Work to complete |
Swap "Viewport" for "Display area" in the entries starting at the line containing "You are a computer-use agent. The" and ending at the last entry. Reproduce only those lines, with nothing else altered.
··· Data records
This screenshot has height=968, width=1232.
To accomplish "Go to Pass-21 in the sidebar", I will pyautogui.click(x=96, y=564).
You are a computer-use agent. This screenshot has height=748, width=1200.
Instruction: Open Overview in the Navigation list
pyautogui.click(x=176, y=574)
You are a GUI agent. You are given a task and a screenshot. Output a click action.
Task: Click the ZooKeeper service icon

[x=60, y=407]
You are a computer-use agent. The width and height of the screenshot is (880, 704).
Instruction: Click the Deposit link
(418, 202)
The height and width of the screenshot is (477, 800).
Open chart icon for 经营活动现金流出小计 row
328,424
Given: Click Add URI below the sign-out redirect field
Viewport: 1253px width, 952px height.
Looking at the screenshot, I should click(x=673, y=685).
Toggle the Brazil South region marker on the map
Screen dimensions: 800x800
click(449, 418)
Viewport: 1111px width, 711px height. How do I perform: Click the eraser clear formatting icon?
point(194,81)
······
Correct result |
You are a computer-use agent. The width and height of the screenshot is (880, 704).
Instruction: Click the Deposit link
(418, 202)
The height and width of the screenshot is (477, 800).
Open chart icon for 经营活动现金流出小计 row
328,424
Given: Click Add URI below the sign-out redirect field
Display area: 1253px width, 952px height.
Looking at the screenshot, I should click(x=673, y=685).
Toggle the Brazil South region marker on the map
Screen dimensions: 800x800
click(449, 418)
Display area: 1111px width, 711px height. How do I perform: Click the eraser clear formatting icon?
point(194,81)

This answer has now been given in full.